This is the story of “Husky”, a new event storage system we built at Datadog.
Building a new storage system is a fun and exciting undertaking—and one that shouldn’t be taken lightly. Most importantly, it does not happen in a vacuum. To understand the trade-offs that a new system makes, you need to understand the context: what came before it, and why we decided to build something new.
From Metrics to Logs
A few years ago, Datadog announced the general availability of its Log Management product. This was a significant addition to our platform. Before that, the company’s most widely known product was Infrastructure Monitoring (colloquially known as “Metrics”). Metrics systems are based on the idea of storing pre-aggregated timeseries data as tuples of
However, these metrics systems are not suitable for storing log data because they achieve efficiency by pre-aggregating many similar events into a single aggregated datapoint. For example, to get web hit rates, it’s a lot more effective (cost- and energy-wise) to capture the count per second on the web server than to read the click stream to derive the same information.
This optimization is highly desirable to produce compressed timeseries for a metrics system, but disastrous for a logs product. At a granularity of one second, a million “events” that occur within the same second can be compressed into a single 16-byte tuple of
. In addition, most modern metrics databases leverage delta-of-delta encoding, such that the actual storage cost of each 16-byte tuple is less than two bytes in most cases.
In exchange for the efficiency, metrics systems have limits on their capacity for storing context in the form of tags. You can filter and group metrics data in powerful ways, but there is a trade-off between unbounded tag cardinality and the time a query takes to return.
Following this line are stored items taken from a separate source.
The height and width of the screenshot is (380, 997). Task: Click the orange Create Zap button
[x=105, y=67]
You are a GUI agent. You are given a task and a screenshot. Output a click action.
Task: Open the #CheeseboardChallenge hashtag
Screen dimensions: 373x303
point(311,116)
Hence, the practical recommendation to tag metrics by long-lived dimensions, such as datacenter
, service
or pod_name
, while pre-aggregating short-lived, fast-churning dimensions such as transaction_id
, or packet_id
.
On the other hand, a logging product has some very different requirements:
- Log sizes tend to be measured in kilobytes, not bytes. This has a dramatic effect on what’s needed to store and query those logs efficiently.
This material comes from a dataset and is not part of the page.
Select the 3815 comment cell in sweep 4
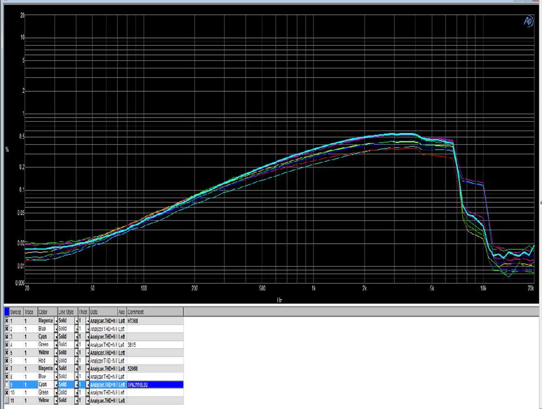 [x=155, y=344]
- A logging product that can’t support high cardinality data, like stack traces and UUIDs, isn’t very useful.
In other words, the appeal of metrics is in the ability to very efficiently compute timeseries, with enough context, out of lots of events. The appeal of logs is in the ability to retain lots of granular events with all their context—and to produce arbitrary dimensional aggregates at query time.
The initial version of Datadog Logs
This is what Datadog’s first Logs system looked like.
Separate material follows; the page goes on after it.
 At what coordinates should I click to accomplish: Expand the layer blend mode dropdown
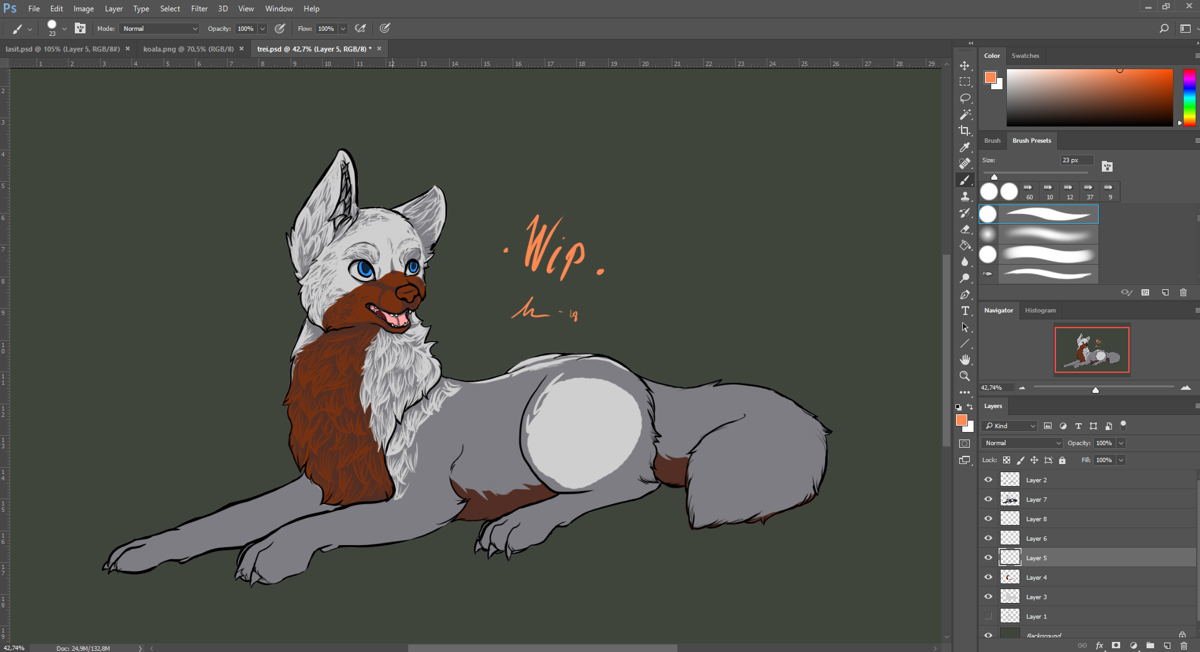[x=1022, y=443]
It worked quite well in the beginning, but it didn’t take long for the cracks to show. The primary problem was that within a multi-tenant cluster, a single misbehaving node could end up disrupting the experience of all tenants—and in the worst case, make the entire cluster unavailable.
Whenever this occurred, mitigating the issue was difficult. Scaling up or scaling out an overloaded cluster often made things worse instead of better. The nodes that were already overwhelmed by writes or reads would suddenly start streaming data to each other, in addition to all the work that they were already trying to perform.
Building our own clustering
The second iteration of our Logs system decoupled storage from clustering. We would handle all of the clustering separately, allowing us to tightly integrate the new clustering system with the rest of our multi-tenant technology. We retained the same single-node storage engine, and focused on getting fine-grained control over data distribution and topology changes. The new setup looked something like this:
There are a few key differences between this diagram and the previous one:
- None of the individual nodes know about each other. Each one behaves as if it’s a “cluster” of one. This means that a single misbehaving or unhealthy node can only ever disrupt as many tenants as we’ve assigned to the shard it owns, and there is no way for it to cause cascading failures to the rest of the “cluster”.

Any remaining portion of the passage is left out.